• CONJUNTO DE EJERCICIOS:
**1.** Repite sin cambios el pasaje del texto sobre el carácter judicial del Senado que va desde "La delicadeza y" hasta "objeto de investigación.", ambos incluidos.
**2.** Según el texto sobre el carácter judicial del Senado, ¿por qué pueden denominarse políticos los delitos que juzga ese tribunal?

• BLOQUE DE TEXTO:
Al pueblo del Estado de Nueva York:

Los restantes poderes que el plan de la convención asigna al Senado, independientemente de la otra Cámara, abarcan su participación con el ejecutivo en el nombramiento de funcionarios, y su carácter judicial como tribunal encargado de juzgar las acusaciones oficiales. Como en el asunto de los nombramientos el ejecutivo es quien hace el papel principal, las disposiciones relacionadas con él serán discutidas con mayor propiedad al examinar este departamento. Por lo tanto, concluiremos esta parte asomándonos al carácter judicial del Senado.

Un tribunal bien constituido para los procesos de los funcionarios, es un objeto no menos deseable que difícil de obtener en un gobierno totalmente electivo. Su jurisdicción comprende aquellos delitos que proceden de la conducta indebida de los hombres públicos o, en otras palabras, del abuso o violación de un cargo público. Poseen una naturaleza que puede correctamente denominarse política, ya que se relacionan sobre todo con daños causados de manera inmediata a la sociedad. Por esta razón, su persecución raras veces dejará de agitar las pasiones de toda la comunidad, dividiéndola en partidos más o menos propicios o adversos al acusado. En muchos casos se ligará con las facciones ya existentes, y pondrá en juego todas sus animosidades, prejuicios, influencia e interés de un lado o de otro; y en esas ocasiones se correrá siempre un gran peligro de que la decisión esté determinada por la fuerza comparativa de los partidos, en mayor grado que por las pruebas efectivas de inocencia o culpabilidad.

La delicadeza y magnitud de un mandato que tan profundamente atañe a la reputación y la vida políticas de todo hombre que participa en la administración de los negocios públicos, hablan por sí solas. La dificultad de encomendarlo a las manos debidas, en un gobierno que descansa íntegramente sobre la base de elecciones periódicas, se comprenderá con la misma facilidad, si se considera que las personalidades más destacadas de él se convertirán demasiado a menudo, y por culpa de esa misma circunstancia, en los caudillos o los instrumentos de la facción más astuta o más numerosa, y por esta causa no puede esperarse que poseerán la neutralidad requerida hacia aquellos cuya conducta pueda ser objeto de investigación.

• DATOS PRESENTADOS:
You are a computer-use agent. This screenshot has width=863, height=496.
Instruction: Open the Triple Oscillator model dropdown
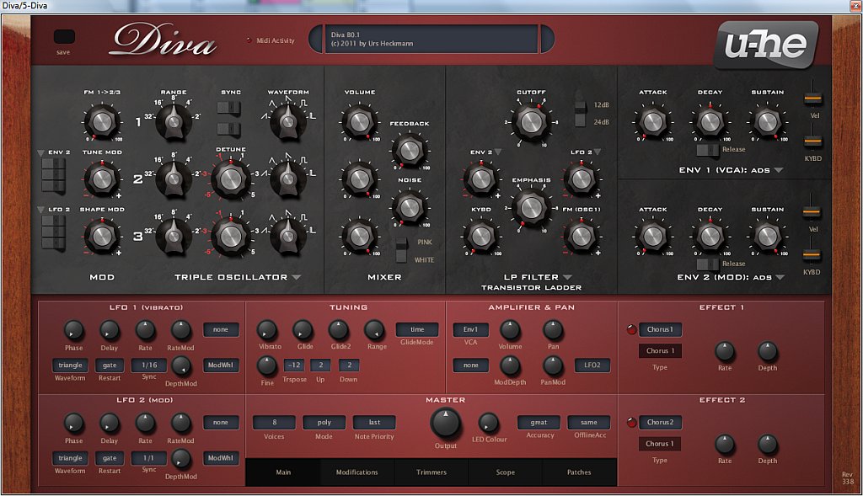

• SOLUCIONES:
**1.**
La delicadeza y magnitud de un mandato que tan profundamente atañe a la reputación y la vida políticas de todo hombre que participa en la administración de los negocios públicos, hablan por sí solas. La dificultad de encomendarlo a las manos debidas, en un gobierno que descansa íntegramente sobre la base de elecciones periódicas, se comprenderá con la misma facilidad, si se considera que las personalidades más destacadas de él se convertirán demasiado a menudo, y por culpa de esa misma circunstancia, en los caudillos o los instrumentos de la facción más astuta o más numerosa, y por esta causa no puede esperarse que poseerán la neutralidad requerida hacia aquellos cuya conducta pueda ser objeto de investigación.

**2.** Porque se relacionan sobre todo con daños causados de manera inmediata a la sociedad.